Silicon nanoparticles of ˜1 nm diameter have shown stimulated emissions. See, Nayfeh et al. U.S. Pat. No. 6,585,947, entitled METHOD FOR PRODUCING SILICON NANOPARTICLES; Nayfeh et al. U.S. Published Patent Application, as publication number 20020070121, published on Jul. 13, 2002 and entitled FAMILY OF DISCRETELY SIZED NANOPARTICLES AND METHOD FOR PRODUCING THE SAME. Bulk silicon is an optically dull indirect bandgap material, having a 1.1 eV indirect bandgap, a 3.2 eV direct bandgap. A 1 nm silicon nanoparticle effectively creates a new wideband direct gap material, with an energy gap of 3.55 eV, and highly efficient optical activity. A 1 nm silicon nanoparticle indirect band gap of 1.1 eV corresponds to a wavelength of 1.1 μm, which is in the infrared region. Uniformly dimensioned 1 nm silicon nanoparticles (having about 1 part in one thousand or less of greater dimensions) have characteristic blue emissions. See, e.g., Akcakir et al, “Detection of luminescent single ultrasmall silicon nanoparticles using fluctuation correlation spectroscopy”, Appl. Phys. Lett. 76 (14), p. 1857 (Apr. 3, 2000). The silicon nanoparticles have also been synthesized with H- or O-termination, or functionalized with N-, or C-linkages.

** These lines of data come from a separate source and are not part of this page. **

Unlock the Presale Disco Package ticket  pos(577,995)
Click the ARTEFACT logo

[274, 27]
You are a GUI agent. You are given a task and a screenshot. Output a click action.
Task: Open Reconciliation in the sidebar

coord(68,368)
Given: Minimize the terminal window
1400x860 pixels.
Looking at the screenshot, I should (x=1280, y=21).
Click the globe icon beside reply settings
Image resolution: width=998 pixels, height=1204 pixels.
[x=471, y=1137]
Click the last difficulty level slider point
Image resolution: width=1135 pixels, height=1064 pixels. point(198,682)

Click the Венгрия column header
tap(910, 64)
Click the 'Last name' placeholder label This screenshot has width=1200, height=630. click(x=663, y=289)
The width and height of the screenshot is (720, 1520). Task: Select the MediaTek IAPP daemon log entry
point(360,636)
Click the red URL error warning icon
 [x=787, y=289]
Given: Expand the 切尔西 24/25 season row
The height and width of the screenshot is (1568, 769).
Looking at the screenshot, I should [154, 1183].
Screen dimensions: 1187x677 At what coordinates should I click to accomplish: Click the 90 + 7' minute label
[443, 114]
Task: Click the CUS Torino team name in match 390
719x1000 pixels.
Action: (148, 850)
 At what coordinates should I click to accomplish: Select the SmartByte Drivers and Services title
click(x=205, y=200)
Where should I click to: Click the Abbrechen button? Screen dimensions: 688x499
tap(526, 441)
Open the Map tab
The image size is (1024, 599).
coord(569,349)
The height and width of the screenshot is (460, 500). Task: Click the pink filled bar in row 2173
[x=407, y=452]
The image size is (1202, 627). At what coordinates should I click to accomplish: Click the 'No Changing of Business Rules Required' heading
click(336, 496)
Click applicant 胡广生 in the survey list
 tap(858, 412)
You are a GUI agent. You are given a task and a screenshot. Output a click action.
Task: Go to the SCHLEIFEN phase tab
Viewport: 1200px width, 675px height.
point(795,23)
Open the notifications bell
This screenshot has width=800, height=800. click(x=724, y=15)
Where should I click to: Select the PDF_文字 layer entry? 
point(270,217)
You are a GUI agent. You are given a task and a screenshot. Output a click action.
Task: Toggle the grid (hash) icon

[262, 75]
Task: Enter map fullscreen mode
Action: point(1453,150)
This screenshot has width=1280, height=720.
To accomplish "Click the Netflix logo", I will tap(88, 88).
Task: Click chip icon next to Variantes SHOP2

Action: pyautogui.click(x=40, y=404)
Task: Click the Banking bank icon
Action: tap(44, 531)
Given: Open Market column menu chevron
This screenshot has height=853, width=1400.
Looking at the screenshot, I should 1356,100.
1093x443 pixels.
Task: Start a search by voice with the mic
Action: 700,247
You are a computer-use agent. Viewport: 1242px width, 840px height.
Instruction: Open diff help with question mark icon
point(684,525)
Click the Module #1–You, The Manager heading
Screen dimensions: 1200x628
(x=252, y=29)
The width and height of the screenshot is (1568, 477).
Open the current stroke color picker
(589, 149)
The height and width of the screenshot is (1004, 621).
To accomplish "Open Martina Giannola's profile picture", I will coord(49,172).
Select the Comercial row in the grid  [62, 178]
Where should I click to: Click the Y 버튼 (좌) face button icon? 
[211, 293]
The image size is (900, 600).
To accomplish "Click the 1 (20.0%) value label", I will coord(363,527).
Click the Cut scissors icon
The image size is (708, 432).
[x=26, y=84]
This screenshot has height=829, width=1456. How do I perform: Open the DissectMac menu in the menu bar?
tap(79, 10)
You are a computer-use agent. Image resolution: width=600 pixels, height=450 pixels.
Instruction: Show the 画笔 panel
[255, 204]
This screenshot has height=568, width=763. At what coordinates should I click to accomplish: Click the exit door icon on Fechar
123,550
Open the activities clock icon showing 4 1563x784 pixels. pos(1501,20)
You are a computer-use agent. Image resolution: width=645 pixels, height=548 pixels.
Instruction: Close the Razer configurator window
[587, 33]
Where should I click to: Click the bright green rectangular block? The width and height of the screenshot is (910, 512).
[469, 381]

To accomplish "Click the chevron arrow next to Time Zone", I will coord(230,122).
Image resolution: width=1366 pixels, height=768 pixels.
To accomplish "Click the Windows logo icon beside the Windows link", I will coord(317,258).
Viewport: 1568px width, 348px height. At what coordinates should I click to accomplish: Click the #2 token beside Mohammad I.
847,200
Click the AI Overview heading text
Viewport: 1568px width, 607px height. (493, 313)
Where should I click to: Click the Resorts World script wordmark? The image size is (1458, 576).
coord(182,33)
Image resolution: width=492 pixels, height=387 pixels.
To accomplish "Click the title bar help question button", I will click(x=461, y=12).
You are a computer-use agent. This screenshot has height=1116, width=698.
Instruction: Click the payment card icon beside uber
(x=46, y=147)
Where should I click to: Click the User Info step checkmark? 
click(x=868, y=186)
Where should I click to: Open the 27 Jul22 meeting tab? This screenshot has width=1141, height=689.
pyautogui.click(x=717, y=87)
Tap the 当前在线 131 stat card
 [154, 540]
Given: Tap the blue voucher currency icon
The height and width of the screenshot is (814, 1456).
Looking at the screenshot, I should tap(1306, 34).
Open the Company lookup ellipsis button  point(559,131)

In addition to the 1 nm silicon nanoparticle material, previous work has also produced a family of uniformly dimensioned nanoparticles with distinct particle sizes in the 1-3 nm range, which fluoresce spectacularly, and an additional particle that emits in the infrared band. The family includes 1 (blue emitting), 1.67 (green emitting), 2.15 (yellow emitting), 2.9 (red emitting) and 3.7 nm (infrared emitting). See, G. Belomoin et al. “Observation of a magic discrete family of ultrabright Si nanoparticles,” Appl. Phys. Lett. 80(5), p 841 (Feb. 4, 2002); and United States Published Patent Application 20020070121 to Nayfeh et al.
A plating process for plating films of silicon nanoparticles is disclosed in U.S. Pat. No. 6,660,152 to Nayfeh et al, entitled ELEMENTAL SILICON NANOPARTICLE PLATING AND METHOD FOR THE SAME. In that process, silicon nanoparticles are plated in an electrolytic cell to a substrate, which is the anode of the cell when plating silicon nanoparticles and can be the cathode for composite deposits including silicon nanoparticles. Particles deposit at a solution-air interface and form a plating.